● DOCUMENT TEXT
------------------------

Of course this article is just another confirmation of science fiction becoming reality, but it's still shocking to see from my perspective. You'd think we would at least have a discussion as to whether this should be legal or not, but unfortunately given how crippled out legislative apparatus is, tech companies continue to just push ahead with zero fear of regulatory change. They're willing to take the risk.
Now I personally have religious reasons to oppose this sort of intervention, but even if you don't, it's not hard to imagine the insane societal consequences of allowing free for all designer babies. As one hyperbolic comment on the slate star subreddit says:
While this comment is pretty over the top, I still think there's a strong point here! Gattaca was a cautionary tale, not a user's manual. Then again, I suppose the general zeitgeist considers the prole class to be so whipped, and coddled with bread and circuses, that our materialistic transhumanist tech overlords can simply do whatever they want, even if it will end up condemning "natural-born" people to permanent servitude.

------------------------

● WORK INSTRUCTIONS
**A.** Reproduce the commentary on designer babies between "Now I personally" and "to permanent servitude.", inclusive, replacing "cautionary tale" with "warning".
**B.** According to the commentary on designer babies, where was the hyperbolic comment posted?
The data that come after this play no part in the work.

● DATA EXCERPT

------------------------

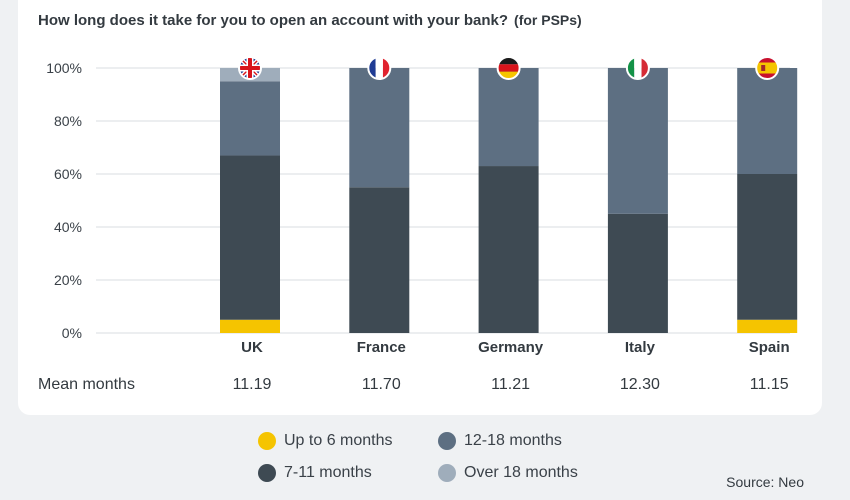 This screenshot has width=850, height=500. Describe the element at coordinates (765, 482) in the screenshot. I see `source-note: Source: Neo` at that location.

------------------------

● OUTPUTS IN ORDER
**A.**
Now I personally have religious reasons to oppose this sort of intervention, but even if you don't, it's not hard to imagine the insane societal consequences of allowing free for all designer babies. As one hyperbolic comment on the slate star subreddit says:
While this comment is pretty over the top, I still think there's a strong point here! Gattaca was a warning, not a user's manual. Then again, I suppose the general zeitgeist considers the prole class to be so whipped, and coddled with bread and circuses, that our materialistic transhumanist tech overlords can simply do whatever they want, even if it will end up condemning "natural-born" people to permanent servitude.

**B.** On the slate star subreddit.